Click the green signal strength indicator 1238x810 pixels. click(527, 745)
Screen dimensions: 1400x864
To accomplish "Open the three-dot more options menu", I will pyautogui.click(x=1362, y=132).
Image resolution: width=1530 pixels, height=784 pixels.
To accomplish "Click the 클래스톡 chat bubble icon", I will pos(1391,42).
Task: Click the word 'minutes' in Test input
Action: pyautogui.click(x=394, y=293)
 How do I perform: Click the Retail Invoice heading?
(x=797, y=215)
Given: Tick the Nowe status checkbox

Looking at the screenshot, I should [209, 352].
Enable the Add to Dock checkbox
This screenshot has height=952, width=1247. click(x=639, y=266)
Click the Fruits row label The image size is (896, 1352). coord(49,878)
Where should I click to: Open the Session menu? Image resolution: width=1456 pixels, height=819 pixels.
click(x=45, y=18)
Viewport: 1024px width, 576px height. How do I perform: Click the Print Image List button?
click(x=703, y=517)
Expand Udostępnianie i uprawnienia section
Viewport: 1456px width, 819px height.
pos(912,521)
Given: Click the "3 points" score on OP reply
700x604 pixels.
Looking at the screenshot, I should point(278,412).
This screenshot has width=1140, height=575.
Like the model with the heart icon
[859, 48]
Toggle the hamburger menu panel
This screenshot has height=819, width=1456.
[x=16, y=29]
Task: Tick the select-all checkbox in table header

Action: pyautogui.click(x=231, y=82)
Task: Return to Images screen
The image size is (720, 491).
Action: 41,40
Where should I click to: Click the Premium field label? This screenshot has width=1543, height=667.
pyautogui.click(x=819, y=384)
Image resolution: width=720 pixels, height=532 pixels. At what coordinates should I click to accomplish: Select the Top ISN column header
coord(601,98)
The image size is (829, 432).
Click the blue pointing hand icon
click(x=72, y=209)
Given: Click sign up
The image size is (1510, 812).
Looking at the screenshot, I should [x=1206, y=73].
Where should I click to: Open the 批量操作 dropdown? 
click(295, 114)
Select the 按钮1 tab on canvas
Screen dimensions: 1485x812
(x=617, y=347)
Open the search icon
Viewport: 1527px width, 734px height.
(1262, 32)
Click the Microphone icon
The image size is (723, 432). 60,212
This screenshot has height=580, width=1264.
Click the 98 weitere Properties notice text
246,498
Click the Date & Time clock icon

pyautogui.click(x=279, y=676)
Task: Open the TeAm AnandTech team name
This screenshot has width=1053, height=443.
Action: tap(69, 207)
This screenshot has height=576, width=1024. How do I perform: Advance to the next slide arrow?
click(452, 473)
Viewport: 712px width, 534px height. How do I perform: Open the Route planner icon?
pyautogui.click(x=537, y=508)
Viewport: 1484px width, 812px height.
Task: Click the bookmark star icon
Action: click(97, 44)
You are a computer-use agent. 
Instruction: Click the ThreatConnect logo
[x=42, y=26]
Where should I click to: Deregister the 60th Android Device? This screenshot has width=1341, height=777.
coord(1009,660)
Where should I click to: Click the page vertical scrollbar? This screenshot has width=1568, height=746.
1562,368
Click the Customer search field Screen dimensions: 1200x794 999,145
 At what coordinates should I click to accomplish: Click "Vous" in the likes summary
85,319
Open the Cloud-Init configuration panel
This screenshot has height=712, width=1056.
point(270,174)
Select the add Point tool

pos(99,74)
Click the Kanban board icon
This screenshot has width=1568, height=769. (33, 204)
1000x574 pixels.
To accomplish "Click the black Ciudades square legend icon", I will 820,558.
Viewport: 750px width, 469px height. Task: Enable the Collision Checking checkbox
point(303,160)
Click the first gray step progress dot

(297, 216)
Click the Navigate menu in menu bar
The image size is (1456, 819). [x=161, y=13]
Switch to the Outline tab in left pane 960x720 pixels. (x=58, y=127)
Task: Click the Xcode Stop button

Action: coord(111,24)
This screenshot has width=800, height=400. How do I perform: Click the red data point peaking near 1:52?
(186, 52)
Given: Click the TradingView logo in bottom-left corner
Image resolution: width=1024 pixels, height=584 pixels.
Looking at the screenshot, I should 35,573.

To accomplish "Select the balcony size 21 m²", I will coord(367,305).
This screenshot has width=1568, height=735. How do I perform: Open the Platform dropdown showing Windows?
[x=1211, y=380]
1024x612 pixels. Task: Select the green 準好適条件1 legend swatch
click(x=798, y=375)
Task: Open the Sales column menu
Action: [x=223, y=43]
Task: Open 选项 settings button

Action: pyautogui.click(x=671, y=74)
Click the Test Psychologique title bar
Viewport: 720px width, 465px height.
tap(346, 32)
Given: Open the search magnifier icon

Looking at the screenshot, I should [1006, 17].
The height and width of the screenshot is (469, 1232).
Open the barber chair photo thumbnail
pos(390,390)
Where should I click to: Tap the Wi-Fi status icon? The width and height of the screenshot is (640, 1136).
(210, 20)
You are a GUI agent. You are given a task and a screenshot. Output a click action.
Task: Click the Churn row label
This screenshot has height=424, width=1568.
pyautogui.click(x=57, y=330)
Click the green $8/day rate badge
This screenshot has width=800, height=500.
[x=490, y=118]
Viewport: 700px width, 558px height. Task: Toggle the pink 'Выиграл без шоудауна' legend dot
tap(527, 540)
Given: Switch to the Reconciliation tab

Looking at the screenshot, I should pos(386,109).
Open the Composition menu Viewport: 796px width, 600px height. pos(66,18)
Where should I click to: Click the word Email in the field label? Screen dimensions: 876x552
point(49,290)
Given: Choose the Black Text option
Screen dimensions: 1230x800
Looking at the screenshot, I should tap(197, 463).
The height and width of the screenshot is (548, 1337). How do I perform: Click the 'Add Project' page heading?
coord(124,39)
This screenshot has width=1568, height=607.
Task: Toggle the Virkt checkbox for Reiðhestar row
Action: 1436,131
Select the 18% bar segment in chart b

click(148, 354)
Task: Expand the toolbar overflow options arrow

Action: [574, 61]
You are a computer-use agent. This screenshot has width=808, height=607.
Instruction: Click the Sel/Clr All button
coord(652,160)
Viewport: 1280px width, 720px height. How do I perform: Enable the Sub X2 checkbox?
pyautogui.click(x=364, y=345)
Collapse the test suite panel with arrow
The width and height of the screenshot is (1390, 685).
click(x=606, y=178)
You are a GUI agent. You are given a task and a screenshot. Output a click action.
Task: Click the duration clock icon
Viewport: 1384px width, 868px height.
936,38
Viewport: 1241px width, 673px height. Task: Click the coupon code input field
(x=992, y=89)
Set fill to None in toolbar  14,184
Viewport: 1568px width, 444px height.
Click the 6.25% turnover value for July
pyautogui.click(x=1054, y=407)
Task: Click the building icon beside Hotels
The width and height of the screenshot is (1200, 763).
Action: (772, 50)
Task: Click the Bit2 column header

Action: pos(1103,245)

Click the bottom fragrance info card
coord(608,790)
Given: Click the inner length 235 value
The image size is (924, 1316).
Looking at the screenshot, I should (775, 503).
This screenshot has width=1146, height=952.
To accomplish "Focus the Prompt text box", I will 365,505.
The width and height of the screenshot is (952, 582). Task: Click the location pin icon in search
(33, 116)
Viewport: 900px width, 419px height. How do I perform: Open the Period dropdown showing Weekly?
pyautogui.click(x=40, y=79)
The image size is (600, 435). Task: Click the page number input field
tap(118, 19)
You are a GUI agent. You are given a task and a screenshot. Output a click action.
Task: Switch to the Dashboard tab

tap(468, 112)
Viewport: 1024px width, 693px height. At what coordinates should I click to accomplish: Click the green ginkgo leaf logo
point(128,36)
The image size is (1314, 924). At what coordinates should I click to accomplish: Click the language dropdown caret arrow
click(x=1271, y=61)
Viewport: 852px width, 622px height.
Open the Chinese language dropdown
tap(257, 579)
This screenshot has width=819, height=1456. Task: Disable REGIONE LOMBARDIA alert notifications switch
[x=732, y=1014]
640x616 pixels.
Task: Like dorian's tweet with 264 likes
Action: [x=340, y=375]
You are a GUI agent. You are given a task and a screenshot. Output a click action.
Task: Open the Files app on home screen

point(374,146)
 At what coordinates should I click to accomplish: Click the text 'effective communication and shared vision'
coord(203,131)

════

Check the material above line by line, and give only the number of lines holding the string "computer".

### Result for this exercise
2